DSP Applications
DSP Memory
DSP Memory Architecture
The AmebaLite HiFi5 DSP memory is divided into on-chip and off-chip regions.
DSP On-Chip Memory (DSP exclusive)
ICache
DCache
DTCM
DSP Off-Chip Memory (Shared with AmebaLite KM4, KR4)
SRAM
PSRAM
These memories exhibit significant differences in access speed and capacity.
In terms of access performance:
DTCM and DCache offer the best real-time characteristics, running at the same frequency as the DSP and achieving single-cycle data access.
SRAM provides secondary performance at 240MHz frequency and 64-bit bus width.
PSRAM has the lowest actual bandwidth despite its nominal 250MHz frequency, due to its 16-bit physical width (8-bit DDR).
Capacity configuration shows inverse characteristics:
PSRAM provides the largest expandable space of up to 16MB (specific capacity depends on chip model);
The total SRAM capacity is 512KB, of which 447KB is actually available to the DSP after deducting the 65KB used by KM4 and KR4 processors;
DTCM and DCache serve as dedicated high-speed storage with the smallest capacity but lowest latency.
DSP Memory Access Speed
Source |
Target |
Memory Access Speed (MB/s) |
Transfer Method |
---|---|---|---|
SRAM |
DTCM |
1899 |
iDMA |
SRAM |
DCache |
1791 |
memcpy |
PSRAM |
DTCM |
430 |
iDMA |
PSRAM |
DCache |
425 |
memcpy |
Note
Test conditions: DSP 500MHz, SRAM 240MHz, PSRAM 250MHz.

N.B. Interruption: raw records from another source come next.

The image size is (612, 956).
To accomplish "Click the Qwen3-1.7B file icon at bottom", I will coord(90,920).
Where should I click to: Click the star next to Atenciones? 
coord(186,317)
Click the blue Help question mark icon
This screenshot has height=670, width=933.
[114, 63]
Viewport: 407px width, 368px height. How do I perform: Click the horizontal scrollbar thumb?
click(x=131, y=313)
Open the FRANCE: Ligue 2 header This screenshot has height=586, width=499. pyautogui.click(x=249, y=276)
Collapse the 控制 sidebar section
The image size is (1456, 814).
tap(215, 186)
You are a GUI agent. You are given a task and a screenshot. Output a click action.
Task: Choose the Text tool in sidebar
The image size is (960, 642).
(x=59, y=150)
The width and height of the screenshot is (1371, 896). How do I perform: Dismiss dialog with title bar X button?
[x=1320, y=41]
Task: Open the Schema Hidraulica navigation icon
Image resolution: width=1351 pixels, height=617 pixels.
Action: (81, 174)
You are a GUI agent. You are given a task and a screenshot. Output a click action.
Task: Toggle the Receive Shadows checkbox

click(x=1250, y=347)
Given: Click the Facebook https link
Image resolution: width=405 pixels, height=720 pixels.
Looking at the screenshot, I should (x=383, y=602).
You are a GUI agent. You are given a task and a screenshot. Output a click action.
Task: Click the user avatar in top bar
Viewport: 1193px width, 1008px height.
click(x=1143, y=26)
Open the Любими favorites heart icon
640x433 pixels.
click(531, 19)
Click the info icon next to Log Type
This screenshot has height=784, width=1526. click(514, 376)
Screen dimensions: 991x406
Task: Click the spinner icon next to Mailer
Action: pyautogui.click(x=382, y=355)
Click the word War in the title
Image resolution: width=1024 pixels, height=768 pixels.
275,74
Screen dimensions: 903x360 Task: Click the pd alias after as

Memory access speed may vary under different test conditions. Data in the table represents measured peak values.
DSP Memory Access Methods
Since memory access speed affects DSP computational performance and can even become a bottleneck, algorithms running on the DSP should prioritize using DTCM and SRAM over PSRAM whenever possible.
In practical applications, different data storage locations can be selected based on algorithm model size. For example:
If the model is smaller than 256KB, data can be preloaded entirely into DTCM and resident there after program startup.
For large models, data can be transferred between PSRAM and DTCM.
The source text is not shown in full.